* **EXERCISE OBJECTIVE**:
Reproduce only the top of the records, down to and including the line containing "You are a computer-use agent. The height".
******************************
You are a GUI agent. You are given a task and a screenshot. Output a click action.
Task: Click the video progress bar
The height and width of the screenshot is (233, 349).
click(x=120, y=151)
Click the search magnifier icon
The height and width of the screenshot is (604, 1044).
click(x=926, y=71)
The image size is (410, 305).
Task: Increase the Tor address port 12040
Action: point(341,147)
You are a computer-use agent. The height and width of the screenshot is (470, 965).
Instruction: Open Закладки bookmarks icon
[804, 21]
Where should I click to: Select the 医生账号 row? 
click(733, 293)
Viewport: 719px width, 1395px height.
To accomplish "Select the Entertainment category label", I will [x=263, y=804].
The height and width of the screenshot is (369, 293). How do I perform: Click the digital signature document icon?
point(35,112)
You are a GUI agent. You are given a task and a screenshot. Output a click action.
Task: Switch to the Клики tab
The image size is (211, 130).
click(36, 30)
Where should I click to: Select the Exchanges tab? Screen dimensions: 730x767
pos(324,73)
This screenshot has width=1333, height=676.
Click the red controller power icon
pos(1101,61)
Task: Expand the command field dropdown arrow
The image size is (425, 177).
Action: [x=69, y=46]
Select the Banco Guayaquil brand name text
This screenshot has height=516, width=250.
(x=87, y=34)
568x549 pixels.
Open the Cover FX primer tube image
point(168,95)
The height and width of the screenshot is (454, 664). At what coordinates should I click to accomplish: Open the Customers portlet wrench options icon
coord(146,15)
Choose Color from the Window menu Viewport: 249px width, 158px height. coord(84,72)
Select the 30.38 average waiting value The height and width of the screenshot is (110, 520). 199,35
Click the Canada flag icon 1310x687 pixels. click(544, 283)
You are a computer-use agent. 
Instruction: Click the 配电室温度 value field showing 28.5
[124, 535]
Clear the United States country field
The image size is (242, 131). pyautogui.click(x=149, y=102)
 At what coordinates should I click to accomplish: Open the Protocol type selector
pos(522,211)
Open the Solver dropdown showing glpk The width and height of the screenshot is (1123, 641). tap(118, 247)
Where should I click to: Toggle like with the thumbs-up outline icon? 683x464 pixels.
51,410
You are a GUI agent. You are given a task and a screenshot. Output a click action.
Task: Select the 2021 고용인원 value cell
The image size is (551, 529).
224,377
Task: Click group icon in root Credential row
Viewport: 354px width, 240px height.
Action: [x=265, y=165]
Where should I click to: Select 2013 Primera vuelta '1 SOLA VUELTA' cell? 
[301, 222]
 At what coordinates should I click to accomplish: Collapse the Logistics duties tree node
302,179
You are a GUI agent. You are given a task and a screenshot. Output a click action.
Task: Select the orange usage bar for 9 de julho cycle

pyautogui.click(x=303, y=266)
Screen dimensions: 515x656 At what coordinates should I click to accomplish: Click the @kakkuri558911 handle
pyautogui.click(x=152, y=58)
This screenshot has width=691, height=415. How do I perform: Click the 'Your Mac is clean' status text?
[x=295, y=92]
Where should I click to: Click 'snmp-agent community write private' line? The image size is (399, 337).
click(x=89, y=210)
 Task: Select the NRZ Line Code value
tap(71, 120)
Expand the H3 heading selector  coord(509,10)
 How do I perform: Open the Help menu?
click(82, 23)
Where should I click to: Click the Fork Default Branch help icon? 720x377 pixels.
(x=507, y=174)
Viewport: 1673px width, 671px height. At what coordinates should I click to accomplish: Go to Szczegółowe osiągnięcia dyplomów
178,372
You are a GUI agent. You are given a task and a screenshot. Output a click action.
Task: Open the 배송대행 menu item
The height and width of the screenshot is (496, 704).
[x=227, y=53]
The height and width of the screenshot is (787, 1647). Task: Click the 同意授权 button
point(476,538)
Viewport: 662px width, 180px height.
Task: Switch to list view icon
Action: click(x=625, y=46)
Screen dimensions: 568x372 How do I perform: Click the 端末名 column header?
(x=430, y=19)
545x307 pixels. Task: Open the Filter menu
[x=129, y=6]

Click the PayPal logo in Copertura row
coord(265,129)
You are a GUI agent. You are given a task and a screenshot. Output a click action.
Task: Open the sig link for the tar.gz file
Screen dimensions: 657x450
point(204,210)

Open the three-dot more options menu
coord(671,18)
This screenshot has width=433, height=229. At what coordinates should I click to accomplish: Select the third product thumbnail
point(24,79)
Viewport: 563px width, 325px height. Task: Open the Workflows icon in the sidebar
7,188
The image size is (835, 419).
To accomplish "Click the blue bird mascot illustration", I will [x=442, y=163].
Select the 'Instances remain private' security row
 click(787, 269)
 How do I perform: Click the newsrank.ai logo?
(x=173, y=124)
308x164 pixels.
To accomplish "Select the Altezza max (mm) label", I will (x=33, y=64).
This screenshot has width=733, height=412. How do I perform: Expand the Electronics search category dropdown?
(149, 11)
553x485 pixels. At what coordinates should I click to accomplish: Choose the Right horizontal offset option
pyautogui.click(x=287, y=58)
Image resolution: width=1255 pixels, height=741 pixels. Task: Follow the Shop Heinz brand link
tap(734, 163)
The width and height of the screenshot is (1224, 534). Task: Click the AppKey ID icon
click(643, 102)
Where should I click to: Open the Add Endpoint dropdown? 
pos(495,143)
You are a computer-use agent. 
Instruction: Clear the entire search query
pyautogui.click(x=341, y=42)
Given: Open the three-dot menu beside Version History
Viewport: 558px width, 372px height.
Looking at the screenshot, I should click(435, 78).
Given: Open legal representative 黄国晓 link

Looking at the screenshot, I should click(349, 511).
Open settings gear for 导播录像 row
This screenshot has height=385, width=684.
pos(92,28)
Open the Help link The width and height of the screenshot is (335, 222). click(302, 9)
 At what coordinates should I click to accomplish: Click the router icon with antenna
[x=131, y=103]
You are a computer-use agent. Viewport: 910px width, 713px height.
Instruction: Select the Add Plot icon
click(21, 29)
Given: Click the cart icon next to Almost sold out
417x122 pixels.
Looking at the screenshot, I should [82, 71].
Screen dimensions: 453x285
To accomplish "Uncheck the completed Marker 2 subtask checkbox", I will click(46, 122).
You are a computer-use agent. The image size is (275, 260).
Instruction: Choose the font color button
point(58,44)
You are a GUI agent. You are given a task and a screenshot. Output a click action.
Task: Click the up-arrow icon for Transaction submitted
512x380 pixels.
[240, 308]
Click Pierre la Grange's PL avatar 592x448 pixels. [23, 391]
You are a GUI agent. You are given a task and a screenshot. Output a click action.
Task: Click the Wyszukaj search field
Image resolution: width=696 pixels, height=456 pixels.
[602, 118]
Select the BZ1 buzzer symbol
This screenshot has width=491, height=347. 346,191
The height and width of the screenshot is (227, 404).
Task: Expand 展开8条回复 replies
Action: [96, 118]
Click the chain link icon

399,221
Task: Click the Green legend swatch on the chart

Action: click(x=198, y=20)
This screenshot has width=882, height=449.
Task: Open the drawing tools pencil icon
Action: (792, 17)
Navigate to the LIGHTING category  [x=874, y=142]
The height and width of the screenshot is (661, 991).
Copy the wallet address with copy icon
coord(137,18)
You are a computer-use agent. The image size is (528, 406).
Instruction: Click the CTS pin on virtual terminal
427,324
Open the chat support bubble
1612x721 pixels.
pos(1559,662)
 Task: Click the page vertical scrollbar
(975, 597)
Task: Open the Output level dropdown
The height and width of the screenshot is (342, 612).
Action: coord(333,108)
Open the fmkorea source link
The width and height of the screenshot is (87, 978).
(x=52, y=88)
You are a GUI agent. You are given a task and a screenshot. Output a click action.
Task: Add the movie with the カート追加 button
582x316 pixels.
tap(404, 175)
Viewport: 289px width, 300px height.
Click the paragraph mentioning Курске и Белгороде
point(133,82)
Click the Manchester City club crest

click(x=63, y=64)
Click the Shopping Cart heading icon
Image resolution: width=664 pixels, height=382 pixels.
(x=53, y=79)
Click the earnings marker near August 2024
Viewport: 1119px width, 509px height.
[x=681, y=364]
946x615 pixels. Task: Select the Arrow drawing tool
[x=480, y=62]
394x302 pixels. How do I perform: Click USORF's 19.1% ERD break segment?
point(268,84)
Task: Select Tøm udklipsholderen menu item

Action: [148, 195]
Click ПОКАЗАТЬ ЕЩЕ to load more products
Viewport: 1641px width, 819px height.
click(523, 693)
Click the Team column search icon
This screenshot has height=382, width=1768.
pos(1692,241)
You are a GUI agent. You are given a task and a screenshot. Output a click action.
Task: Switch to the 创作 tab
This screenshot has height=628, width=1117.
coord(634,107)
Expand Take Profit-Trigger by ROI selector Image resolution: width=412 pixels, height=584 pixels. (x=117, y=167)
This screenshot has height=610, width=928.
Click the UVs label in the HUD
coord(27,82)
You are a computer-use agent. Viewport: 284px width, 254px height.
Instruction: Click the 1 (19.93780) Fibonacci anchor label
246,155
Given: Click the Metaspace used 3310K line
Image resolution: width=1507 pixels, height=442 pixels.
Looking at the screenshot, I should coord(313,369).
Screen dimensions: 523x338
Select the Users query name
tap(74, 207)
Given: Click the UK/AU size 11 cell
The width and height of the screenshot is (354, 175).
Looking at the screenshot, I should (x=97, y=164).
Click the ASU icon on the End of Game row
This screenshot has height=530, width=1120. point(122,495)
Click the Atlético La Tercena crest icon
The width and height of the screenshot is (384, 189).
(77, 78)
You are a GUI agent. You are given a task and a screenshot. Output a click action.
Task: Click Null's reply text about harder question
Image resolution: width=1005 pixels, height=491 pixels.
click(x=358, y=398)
******************************
* **SOLVED EXERCISE**:
You are a GUI agent. You are given a task and a screenshot. Output a click action.
Task: Click the video progress bar
The height and width of the screenshot is (233, 349).
click(x=120, y=151)
Click the search magnifier icon
The height and width of the screenshot is (604, 1044).
click(x=926, y=71)
The image size is (410, 305).
Task: Increase the Tor address port 12040
Action: point(341,147)
You are a computer-use agent. The height and width of the screenshot is (470, 965).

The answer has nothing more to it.